Choice has multiplied, too. Alongside co-ops and large companies, lots of small wineries now make their own distinctive wines. Terroir is so diverse: From north to south, from east to west, from mountain to maritime vineyards, hot and dry or cool and green. In every style, from fizz to dessert, from crisp dry whites to elegant reds, in so many diverse ways, Portuguese wines are unique.
Perhaps the best-known Portugal wine is Port, the fortified wine that Brits used to kill for and that sadly has been losing popularity worldwide. In the same area you can find another iconic wine region, Douro. The name comes from the Douro River that you may have heard as Duero in Spain; and like the amazing wines from Ribera del Duero, you can find real jewels in the Douro region.
Viinho Verde is the biggest DOC of Portugal, up in the cool, rainy, northwest of the country. The vines grow in fertile, granite soils along rivers that flow from the mountains of the east to burst out into the ocean between golden surfing beaches.
Vinho Verde is still distinguished by its high acidity white wines. Flavor depends on the grape varieties used: floral Loureiro, steely Trajadura, mineral Arinto, creamy and mineral Avesso, and the fine, mineral, subtly fragrant Alvarinho.
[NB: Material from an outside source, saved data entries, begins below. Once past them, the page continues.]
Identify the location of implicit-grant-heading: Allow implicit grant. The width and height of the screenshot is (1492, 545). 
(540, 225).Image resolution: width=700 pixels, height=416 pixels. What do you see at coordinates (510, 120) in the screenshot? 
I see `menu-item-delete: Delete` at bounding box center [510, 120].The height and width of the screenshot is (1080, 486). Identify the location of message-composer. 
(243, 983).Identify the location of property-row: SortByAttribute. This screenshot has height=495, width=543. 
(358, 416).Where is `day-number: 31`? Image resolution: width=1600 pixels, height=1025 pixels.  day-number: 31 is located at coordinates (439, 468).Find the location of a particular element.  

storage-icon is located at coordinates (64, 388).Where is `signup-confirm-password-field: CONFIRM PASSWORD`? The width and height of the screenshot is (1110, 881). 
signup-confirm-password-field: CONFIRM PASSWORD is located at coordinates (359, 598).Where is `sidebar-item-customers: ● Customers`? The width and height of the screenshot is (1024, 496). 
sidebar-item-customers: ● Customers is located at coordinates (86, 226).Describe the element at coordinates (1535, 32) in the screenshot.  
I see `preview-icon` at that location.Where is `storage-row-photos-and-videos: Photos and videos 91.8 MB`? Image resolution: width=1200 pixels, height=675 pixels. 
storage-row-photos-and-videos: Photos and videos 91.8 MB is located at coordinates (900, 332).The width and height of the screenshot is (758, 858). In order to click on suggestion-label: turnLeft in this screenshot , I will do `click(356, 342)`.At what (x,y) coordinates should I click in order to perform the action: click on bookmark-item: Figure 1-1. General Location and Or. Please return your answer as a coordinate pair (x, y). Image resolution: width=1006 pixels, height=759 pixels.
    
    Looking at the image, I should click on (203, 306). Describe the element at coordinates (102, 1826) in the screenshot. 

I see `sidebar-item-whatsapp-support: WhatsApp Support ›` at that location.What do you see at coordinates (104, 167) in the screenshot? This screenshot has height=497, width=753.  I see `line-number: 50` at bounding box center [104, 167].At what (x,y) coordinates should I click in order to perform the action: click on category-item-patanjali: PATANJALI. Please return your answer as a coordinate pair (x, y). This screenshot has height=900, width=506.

In the opposite end of the country you have the Algarve. The ‘border’ with the Alentejo region to the north is a mere 20 or 30 miles from the Algarve coast, yet the Algarve suffers none of the Alentejo’s extremes of temperature. The main white grapes are Arinto, Malvasia Fina, Manteúdo and Síria, and for the reds Castelão and Negra Mole. However, the new wineries are making wine from national and international grapes: Touriga Nacional and Syrah, Aragonez and Cabernet Sauvignon, Trincadeira, Alvarinho, Chardonnay. And there is much more Portugal to discover.